**HOW TO COMPLETE THIS TASK:** Please set down only the lines running from the one with "Open Payments in the Listdom submenu" through the last line of the entries, exactly as written and without any pictures.
= Beginning of Section =
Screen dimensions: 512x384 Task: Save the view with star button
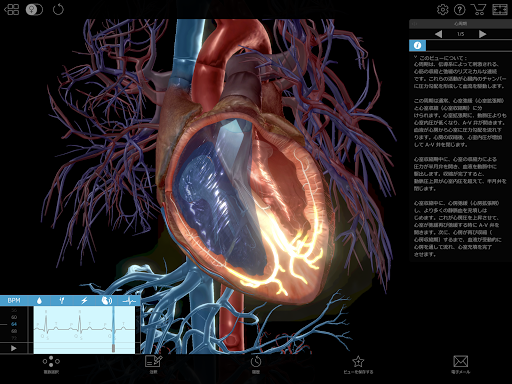point(358,364)
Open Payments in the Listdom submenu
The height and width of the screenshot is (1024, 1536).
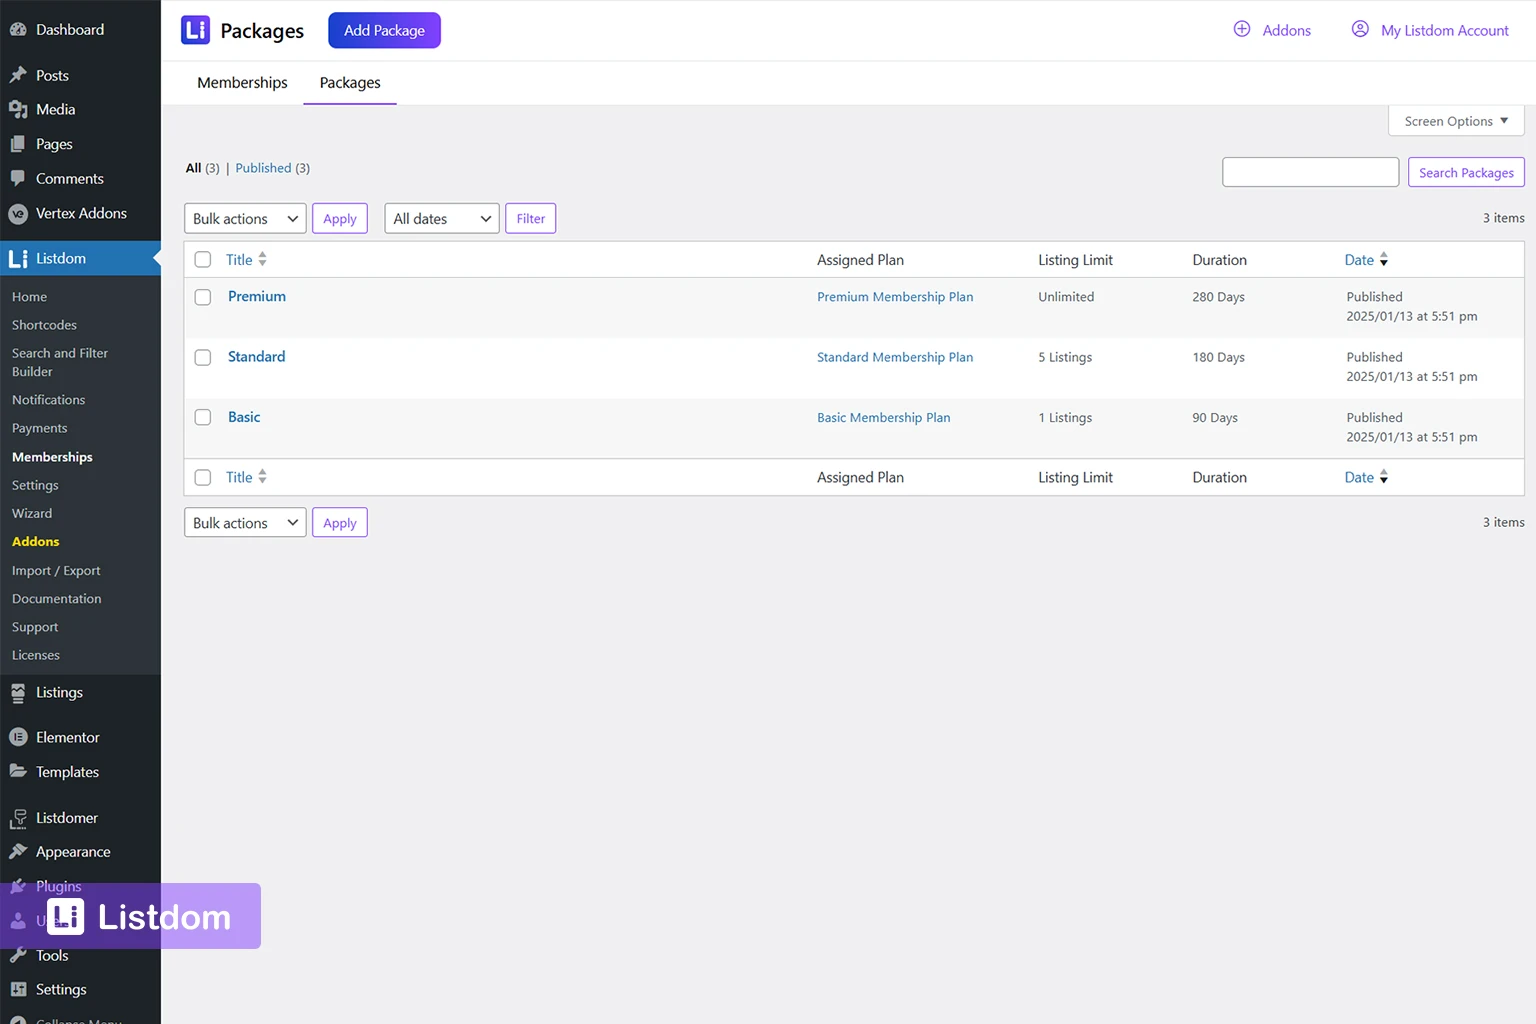click(x=40, y=428)
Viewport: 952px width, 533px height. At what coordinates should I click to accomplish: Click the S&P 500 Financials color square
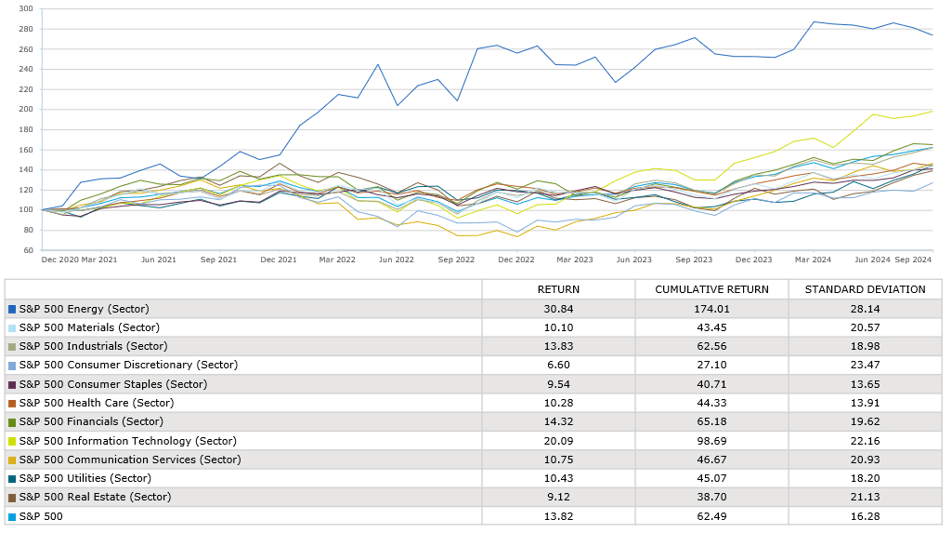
= End of Section =
**REPLY:**
Open Payments in the Listdom submenu
The height and width of the screenshot is (1024, 1536).
click(x=40, y=428)
Viewport: 952px width, 533px height. At what coordinates should I click to accomplish: Click the S&P 500 Financials color square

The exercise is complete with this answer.